1. The National Institute of Alcohol Abuse and Alcoholism (NIAAA) 2-question screen showed high predictive validity in identifying adolescents at risk for developing alcohol use disorders (AUDs).
Study Rundown: Employment of early screening, brief intervention, and referral to treatment (SBIRT) is a well-known and effective strategy among adolescents to prevent future AUDs and their sequelae. The NIAAA supports the use of a previously validated, 2-question screen to identify adolescents who use alcohol and are at risk of having concurrent AUD, however its effectiveness at predicting future alcohol problems is unknown. In this study, investigators conducted 1, 2, and 3-year follow-up visits with a subset of participants who completed the baseline screen to determine the tool’s ability to accurately predict future AUDs in adolescents. Results showed there were significantly more AUDs in baseline, lower-risk drinkers compared to nondrinkers at all 3 follow-up visits, as well as more AUDs in baseline highest-risk drinkers compared to moderate-risk drinkers at years 1 and 2. Overall, the best specificity and sensitivity for predicting AUDs was achieved when using cutoffs of lower-risk and high-risk. This study was conducted primarily at urban medical centers therefore results may not be representative of pediatric populations in suburban and rural parts of the United States. Results of this study suggest emergency medicine physicians can use the 2-question NIAAA screen to identify youth at risk of developing future AUDs and who would most benefit from interventions to reduce alcohol use and prevent development of future alcohol related health problems.

> TASKS TO PERFORM:
1) In the summary of the adolescent alcohol screening study, where was the study primarily conducted?
2) Write what comes next in the summary of the adolescent alcohol screening study, picking up after its last sentence.

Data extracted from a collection
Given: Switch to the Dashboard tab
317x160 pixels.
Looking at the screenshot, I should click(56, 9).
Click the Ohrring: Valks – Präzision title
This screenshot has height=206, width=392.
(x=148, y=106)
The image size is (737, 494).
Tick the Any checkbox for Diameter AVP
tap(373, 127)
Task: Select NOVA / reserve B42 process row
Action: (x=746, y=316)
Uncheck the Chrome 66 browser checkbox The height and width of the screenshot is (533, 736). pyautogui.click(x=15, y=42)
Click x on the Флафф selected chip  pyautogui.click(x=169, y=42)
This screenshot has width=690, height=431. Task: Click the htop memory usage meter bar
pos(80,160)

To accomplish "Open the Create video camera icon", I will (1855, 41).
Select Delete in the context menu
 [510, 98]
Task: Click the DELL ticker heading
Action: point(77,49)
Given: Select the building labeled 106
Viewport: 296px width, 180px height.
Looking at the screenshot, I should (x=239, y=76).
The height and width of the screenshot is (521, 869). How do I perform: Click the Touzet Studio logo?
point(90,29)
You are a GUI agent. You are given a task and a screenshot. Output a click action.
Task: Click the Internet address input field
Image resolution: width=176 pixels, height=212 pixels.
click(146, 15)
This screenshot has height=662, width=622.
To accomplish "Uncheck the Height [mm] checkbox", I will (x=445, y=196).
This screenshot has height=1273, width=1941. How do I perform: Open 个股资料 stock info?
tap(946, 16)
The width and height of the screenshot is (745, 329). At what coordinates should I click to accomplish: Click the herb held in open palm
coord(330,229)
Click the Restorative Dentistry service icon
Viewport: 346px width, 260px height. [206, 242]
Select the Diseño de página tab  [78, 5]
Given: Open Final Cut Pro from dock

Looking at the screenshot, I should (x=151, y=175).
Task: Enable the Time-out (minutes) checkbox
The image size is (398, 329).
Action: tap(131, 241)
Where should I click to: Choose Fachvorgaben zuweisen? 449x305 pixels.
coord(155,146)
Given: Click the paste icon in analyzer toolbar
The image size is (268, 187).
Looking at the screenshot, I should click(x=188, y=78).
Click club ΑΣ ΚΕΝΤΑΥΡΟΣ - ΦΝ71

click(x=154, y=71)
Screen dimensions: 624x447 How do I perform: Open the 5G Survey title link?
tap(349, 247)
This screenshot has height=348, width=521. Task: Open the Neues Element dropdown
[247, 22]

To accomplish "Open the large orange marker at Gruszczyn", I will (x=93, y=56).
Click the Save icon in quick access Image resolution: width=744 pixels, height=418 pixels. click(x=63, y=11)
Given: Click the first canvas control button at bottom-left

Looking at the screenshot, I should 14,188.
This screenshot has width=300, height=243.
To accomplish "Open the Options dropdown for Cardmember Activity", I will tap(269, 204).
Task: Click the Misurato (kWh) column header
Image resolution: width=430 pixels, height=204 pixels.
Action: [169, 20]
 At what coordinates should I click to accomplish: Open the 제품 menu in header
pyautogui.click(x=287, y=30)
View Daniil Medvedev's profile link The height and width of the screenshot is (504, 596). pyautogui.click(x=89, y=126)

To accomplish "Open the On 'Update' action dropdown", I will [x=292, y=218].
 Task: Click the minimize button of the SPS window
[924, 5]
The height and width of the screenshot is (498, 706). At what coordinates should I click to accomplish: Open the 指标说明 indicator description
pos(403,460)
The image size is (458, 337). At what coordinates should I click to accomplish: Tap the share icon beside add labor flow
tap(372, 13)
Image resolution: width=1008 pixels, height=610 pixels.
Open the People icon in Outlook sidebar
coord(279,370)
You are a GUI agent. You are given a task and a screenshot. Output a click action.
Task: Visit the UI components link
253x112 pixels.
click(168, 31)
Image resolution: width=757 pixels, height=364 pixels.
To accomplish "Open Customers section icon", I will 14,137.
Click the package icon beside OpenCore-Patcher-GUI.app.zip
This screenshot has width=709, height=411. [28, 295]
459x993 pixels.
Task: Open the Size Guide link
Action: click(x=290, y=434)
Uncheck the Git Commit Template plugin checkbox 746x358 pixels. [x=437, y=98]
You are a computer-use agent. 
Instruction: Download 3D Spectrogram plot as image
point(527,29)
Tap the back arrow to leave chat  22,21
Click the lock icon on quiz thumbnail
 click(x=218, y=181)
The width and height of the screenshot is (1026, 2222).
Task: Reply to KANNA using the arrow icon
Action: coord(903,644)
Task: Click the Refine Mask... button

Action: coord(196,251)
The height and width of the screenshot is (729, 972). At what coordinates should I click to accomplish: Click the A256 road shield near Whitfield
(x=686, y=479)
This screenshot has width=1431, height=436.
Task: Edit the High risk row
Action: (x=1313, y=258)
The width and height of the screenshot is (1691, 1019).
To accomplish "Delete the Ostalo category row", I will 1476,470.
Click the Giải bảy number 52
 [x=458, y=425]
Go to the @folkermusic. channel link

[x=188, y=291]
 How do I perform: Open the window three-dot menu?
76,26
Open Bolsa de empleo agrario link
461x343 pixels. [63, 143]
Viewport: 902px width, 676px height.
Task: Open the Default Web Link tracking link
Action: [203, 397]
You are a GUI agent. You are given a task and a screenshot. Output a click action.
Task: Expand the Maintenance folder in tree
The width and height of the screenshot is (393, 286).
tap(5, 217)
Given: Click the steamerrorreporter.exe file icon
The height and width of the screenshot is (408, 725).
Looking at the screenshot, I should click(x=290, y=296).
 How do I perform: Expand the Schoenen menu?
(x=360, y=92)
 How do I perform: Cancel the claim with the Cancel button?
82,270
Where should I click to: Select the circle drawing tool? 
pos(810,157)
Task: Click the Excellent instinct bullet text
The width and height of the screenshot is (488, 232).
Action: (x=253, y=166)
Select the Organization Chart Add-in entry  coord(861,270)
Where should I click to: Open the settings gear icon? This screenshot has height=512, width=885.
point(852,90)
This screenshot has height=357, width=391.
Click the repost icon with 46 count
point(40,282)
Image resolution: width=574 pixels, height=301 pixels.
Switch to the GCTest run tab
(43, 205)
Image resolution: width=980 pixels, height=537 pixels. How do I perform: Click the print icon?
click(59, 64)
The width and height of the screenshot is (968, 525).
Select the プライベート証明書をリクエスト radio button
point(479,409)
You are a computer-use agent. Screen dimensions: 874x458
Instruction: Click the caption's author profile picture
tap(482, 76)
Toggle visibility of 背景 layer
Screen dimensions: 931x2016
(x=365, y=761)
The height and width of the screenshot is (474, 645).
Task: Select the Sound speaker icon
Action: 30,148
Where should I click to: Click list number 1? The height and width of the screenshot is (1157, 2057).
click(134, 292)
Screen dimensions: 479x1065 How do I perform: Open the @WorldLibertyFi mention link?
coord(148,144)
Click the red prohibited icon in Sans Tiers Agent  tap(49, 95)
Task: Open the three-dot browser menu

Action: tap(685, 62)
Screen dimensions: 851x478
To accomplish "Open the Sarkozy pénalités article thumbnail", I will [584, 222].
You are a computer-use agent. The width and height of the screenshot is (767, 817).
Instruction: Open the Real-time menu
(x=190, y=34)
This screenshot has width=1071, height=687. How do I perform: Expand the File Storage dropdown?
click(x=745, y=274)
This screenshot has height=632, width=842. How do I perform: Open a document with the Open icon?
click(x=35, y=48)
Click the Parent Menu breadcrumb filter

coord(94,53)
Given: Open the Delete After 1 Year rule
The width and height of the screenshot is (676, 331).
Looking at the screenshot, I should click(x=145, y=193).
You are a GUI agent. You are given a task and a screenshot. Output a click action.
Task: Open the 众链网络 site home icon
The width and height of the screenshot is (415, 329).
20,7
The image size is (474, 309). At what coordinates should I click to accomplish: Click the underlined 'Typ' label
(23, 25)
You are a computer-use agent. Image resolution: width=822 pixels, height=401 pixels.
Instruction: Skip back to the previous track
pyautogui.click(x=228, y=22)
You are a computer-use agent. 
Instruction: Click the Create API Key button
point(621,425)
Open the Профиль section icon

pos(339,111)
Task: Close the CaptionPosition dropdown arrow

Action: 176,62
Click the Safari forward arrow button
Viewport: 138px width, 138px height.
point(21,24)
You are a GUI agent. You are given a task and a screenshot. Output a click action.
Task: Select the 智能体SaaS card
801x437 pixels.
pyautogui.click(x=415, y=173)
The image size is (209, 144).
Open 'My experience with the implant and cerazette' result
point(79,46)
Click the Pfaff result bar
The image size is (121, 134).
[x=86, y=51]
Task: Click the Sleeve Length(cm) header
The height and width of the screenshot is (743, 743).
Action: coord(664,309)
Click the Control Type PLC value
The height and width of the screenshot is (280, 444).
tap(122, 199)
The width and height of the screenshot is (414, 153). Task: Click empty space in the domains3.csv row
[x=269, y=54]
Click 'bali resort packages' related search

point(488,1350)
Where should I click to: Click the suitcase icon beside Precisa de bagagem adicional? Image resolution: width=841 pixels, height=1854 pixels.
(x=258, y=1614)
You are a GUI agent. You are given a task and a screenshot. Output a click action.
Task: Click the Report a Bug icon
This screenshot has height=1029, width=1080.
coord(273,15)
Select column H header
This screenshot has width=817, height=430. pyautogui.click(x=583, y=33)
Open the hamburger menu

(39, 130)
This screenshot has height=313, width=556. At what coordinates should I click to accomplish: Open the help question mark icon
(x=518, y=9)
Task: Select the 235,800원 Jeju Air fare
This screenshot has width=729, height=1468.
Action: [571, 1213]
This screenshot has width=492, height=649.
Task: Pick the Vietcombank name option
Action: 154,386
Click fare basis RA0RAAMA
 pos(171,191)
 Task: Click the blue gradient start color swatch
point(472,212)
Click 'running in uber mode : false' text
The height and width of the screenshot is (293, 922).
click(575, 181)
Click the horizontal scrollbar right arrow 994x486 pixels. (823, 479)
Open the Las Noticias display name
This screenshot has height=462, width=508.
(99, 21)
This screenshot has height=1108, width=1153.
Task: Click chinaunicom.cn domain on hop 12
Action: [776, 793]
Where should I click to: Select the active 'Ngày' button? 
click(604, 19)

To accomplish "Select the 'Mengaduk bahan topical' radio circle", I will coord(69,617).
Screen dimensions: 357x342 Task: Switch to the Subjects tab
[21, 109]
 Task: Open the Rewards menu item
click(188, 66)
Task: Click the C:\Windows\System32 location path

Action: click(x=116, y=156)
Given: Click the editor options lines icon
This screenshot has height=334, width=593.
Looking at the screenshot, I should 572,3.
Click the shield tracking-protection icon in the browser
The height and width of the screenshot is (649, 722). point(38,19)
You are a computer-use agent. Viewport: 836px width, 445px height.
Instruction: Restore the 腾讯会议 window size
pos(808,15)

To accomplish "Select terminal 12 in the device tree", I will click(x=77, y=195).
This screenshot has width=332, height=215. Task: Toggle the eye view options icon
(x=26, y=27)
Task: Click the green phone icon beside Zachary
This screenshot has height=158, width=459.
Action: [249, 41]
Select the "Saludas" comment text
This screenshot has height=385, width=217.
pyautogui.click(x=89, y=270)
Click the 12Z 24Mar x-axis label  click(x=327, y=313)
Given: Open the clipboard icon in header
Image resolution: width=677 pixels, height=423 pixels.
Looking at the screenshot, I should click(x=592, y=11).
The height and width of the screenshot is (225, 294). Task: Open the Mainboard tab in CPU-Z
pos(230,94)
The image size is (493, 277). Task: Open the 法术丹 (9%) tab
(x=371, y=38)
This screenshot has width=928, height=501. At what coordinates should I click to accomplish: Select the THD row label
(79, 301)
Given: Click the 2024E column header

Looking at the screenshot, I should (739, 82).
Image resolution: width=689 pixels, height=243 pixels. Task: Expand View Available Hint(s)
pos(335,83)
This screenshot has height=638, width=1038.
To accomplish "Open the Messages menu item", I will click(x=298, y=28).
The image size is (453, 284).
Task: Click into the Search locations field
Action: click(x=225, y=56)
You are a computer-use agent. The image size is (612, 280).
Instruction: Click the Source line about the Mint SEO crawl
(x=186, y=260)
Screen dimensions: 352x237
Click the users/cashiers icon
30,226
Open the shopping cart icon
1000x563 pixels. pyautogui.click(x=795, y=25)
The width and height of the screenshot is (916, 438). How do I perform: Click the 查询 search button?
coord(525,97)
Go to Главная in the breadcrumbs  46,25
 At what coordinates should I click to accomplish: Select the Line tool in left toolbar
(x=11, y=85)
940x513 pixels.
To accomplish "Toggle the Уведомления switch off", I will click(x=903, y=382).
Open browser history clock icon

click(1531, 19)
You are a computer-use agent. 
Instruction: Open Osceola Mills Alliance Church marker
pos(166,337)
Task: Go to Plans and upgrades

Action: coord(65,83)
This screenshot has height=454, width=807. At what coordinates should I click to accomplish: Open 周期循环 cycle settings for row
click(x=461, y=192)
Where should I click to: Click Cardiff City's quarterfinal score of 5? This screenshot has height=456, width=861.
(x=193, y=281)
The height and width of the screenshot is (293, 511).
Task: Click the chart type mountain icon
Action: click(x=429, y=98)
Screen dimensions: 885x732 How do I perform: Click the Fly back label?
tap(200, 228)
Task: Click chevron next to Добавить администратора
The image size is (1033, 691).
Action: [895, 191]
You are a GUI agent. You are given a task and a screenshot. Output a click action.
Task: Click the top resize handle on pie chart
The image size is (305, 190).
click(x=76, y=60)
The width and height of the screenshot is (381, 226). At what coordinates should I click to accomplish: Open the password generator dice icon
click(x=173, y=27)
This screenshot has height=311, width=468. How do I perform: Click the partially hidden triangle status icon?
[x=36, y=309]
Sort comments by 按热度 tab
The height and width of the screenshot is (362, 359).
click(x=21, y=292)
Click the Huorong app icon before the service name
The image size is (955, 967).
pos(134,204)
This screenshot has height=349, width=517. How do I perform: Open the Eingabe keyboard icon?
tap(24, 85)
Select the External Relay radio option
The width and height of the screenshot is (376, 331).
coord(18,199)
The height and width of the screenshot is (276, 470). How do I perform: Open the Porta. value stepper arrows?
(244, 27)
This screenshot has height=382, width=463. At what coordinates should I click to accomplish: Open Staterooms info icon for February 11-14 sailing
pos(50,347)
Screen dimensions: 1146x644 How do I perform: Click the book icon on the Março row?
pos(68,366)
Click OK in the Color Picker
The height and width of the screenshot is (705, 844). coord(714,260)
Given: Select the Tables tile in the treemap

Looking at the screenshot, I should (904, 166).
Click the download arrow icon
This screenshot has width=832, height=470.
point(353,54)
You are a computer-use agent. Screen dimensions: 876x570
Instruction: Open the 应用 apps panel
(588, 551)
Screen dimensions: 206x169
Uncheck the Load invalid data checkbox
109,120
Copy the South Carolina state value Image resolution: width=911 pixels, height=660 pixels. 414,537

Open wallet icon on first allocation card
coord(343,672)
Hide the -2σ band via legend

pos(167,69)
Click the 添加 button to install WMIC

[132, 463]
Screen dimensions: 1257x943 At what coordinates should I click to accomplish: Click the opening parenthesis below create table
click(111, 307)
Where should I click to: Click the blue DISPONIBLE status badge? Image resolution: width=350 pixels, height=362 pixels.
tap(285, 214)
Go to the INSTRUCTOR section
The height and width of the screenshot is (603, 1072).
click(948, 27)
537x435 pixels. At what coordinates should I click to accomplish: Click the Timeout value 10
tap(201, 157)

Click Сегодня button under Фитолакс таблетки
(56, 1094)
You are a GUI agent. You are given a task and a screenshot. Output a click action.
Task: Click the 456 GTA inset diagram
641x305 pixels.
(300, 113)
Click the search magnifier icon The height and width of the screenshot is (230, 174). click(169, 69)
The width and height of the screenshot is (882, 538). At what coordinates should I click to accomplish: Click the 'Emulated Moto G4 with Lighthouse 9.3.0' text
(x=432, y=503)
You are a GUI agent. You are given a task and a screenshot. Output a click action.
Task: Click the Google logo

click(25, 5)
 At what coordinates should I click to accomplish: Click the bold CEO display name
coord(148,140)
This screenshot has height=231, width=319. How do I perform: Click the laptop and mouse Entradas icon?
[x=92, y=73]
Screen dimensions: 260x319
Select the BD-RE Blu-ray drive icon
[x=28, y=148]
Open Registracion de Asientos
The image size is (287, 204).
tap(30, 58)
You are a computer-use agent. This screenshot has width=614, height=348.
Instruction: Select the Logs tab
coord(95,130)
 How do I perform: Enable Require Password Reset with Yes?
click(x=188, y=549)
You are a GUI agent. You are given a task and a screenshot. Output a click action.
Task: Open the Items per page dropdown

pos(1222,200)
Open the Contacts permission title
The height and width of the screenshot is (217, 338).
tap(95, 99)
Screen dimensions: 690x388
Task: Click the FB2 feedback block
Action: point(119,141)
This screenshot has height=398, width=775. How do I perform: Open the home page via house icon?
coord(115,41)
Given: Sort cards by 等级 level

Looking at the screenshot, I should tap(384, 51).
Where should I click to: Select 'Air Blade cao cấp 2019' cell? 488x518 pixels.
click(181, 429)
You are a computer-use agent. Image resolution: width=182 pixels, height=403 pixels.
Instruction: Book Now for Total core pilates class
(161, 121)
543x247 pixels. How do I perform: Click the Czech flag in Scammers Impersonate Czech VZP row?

> RESPONSES BY TASK:
1) Primarily at urban medical centers.

2)
Click to read the study, published today in Pediatrics
Click here to read the accompanying commentary in Pediatrics
Relevant reading: Substance use screening, brief intervention and referral to treatment
In-depth [follow-up survey]: Investigators randomly selected 2209 of the original 4834 baseline study participants to complete 1, 2, and 3 year follow-up surveys to determine the validity of the NIAAA screen in predicting future AUDs based on original risk categorization. Of the 2209 participants invited to participate in follow-ups, 1611 (73%) completed a 1-year follow-up, 1591 (72%) completed a 2-year follow-up, and 1377 (62%) completed a 3-year follow-up. Participants in the follow-up subset were significantly more likely to be female (p=.009) and white and Asian American (p<.001). Results showed participants originally characterized as lower-risk drinkers were significantly more likely to have an AUD diagnosis, as defined by the Diagnostic and Statistical Manual of Mental Disorders, 5th edition, compared to nondrinkers at all 3 follow up visits (p=.0002 at 1-year, p<.001 at 2-year, and p=.0005 at 3-years). Similarly, highest-risk drinkers were more likely than moderate-risk drinkers to have an AUD at 1-year and 2-year (p<.0001 and p=.0088 respectively) but not at the 3-year follow-up (p=.0758). No difference was seen when comparing lower-risk to moderate-risk drinkers. The sensitivity and specificity were highest for all 3 follow-ups when using lower-risk versus higher-risk as a cutoff for predicting AUD development (86.2% and 78.1% respectively at 1-year, 75.6% and 79.2% respectively at 2-years, and 60.0% and 80.0% respectively at 3-years).